I do not get this.
Some years ago, one of the nastier cancers humans can suffer from was found to have an easily targeted cause: the sexually-transmitted human papilloma virus, or HPV. HPV is usually fought off by the immune system, but in some women it survives for years before stealthily converting cervical surface cells into cancer cells. Once the cancer is established, treatment is a fairly awful procedure and there are no guarantees of survival. (One of my close coworkers died from cervical cancer. The last months of her life were not what we’d call high quality.)
But when HPV was nailed down as a major cause, scientists turned their attention to creating a vaccine. And they succeeded. Not in time for adult women, because the vaccine works best if given before a child becomes sexually active (and thus has potential prior exposure to the virus). But still, in a world where cancer scares the pants off just about everybody, the idea of an actual vaccine against one form of cancer should have everyone dancing in the streets, right?
Today’s Guardian, reporting on a just-published Australian study regarding the success of the vaccine, comments that vaccination rates in the UK have been good, “in spite of worries that parents would refuse to have their daughters vaccinated against what is essentially a sexually-transmitted virus.”
A February 2010 Yale Journal of Medicine & Law article notes that
Controversy over the product began before it was licensed, when some religious conservatives expressed concern that the availability of a vaccine against a sexually transmitted disease would undermine abstinence-based prevention messages. Advocacy groups such as Focus on the Family ultimately came to support availability of the vaccine, but they remain opposed to mandating its use. In their view, such a requirement constitutes an attempt by the secular state to force a child to undergo an intervention that may be irreconcilable with her family’s religious values and beliefs.
Similar concerns have been raised about school-based requirements for vaccination against hepatitis B: because the virus spreads primarily among sexually active people and injection-drug users, some parents argued that the vaccine should be given only to those groups rather than to all children.
Right, because nobody’s child ever went on to become sexually active before marriage, or use an injectable drug.
I am baffled by this rationale. It’s like having your doctor say, “Hey, there’s a new cancer vaccine out; it’ll pretty much make your daughter immune to the most common cause of cervical cancer. Would you like to vaccinate her?” and answering, “Oh, no thanks. She’ll never have pre-marital sex and neither will her future husband, so she won’t need it. And if she did have pre-marital sex, then the slut wouldn’t deserve to be immunized against a cancer.”
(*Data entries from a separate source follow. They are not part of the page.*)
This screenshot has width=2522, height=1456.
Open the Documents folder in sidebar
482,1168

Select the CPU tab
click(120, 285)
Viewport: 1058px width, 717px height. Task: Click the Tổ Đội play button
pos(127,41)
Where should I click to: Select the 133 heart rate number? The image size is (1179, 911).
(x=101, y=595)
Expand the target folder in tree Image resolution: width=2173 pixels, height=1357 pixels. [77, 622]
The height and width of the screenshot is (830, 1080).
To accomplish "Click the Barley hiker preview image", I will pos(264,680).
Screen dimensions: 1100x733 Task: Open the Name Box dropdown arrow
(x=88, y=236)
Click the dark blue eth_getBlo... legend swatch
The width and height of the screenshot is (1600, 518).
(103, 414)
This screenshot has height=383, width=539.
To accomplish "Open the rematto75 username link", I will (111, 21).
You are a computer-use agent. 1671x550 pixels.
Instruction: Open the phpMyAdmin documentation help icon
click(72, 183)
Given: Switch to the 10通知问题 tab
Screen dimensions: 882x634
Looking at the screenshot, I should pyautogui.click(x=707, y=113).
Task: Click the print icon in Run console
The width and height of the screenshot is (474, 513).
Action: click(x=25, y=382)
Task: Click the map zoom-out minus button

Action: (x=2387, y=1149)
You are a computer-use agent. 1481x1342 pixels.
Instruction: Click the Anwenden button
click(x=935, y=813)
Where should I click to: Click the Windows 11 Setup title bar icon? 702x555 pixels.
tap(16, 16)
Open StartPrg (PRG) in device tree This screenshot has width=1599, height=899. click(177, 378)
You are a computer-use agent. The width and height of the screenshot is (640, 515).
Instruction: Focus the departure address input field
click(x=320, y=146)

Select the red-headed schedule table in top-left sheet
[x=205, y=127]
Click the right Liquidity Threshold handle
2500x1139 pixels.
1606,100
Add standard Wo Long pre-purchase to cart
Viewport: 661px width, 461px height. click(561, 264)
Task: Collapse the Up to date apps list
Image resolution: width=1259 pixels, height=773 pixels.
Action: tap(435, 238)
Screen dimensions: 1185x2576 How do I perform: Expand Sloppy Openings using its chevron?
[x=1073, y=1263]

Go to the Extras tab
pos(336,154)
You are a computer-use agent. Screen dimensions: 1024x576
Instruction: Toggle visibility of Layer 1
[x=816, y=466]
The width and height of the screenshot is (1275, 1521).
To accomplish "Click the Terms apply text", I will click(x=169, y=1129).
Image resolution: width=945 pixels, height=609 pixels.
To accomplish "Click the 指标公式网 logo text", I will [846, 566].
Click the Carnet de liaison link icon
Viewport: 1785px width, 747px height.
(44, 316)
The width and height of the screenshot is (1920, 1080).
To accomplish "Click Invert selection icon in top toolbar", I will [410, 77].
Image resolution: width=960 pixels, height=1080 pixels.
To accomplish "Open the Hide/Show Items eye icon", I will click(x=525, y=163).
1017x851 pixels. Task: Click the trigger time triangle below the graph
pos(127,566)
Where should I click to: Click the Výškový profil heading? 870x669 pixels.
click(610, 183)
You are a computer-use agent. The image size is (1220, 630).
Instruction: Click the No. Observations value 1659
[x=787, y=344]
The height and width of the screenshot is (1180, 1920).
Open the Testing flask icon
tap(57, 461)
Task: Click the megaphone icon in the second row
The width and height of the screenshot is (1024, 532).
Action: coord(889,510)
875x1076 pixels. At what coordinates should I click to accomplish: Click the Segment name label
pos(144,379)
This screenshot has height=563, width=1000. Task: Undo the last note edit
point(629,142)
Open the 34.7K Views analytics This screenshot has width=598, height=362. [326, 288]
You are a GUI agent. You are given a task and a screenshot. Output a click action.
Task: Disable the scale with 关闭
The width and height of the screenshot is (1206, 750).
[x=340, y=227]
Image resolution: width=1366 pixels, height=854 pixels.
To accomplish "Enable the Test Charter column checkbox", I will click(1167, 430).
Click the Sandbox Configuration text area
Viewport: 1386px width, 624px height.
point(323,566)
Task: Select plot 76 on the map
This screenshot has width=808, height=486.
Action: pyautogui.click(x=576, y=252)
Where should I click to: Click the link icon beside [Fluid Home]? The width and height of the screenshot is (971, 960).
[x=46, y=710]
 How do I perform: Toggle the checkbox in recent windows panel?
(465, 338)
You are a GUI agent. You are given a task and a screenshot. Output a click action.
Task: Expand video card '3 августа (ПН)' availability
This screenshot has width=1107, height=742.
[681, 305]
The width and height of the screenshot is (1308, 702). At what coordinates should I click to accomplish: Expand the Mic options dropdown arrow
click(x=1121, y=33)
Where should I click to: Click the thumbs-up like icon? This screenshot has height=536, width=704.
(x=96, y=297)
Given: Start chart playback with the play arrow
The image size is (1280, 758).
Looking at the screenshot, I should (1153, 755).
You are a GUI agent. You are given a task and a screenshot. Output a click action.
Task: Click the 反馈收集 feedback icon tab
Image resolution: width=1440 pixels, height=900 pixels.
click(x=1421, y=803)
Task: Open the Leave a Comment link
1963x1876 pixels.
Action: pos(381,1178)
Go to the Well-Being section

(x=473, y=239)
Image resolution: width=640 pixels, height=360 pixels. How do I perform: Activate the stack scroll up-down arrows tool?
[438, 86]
I’ve checked out some of the voices on the other side of this argument, and my bafflement remains intact. Here’s a post from an abstinence-promoting blog:
Dannah Gresh has chosen not to vaccinate her two fourteen year old [sic] daughters. She would no more vaccinate them to give them protection against a sexually transmitted disease than hand them a condom so they can have sex safely.
Don’t they realize what they’re saying? They’re saying “I will not protect my child.”
The post goes on:
The fact is that if you are being aggressive about training your daughter to live abstinent until marriage, it is a contradiction to vaccinate her against a sexually transmitted disease.
Well, yes, we wouldn’t want a potentially life-saving act to contradict our teachings.
I’m a recent arrival to this parenting thing, having acquired a stepson just four years ago, when he was seven. He is not blood of my blood. But he is the son of the woman I love, and I have come to love him as well. In addition, I am partially responsible for raising him and keeping him safe. I simply cannot imagine abdicating this responsibility out of a fear that, if I protect him, he might not behave the way I want him to. That is not parenting. That is judging.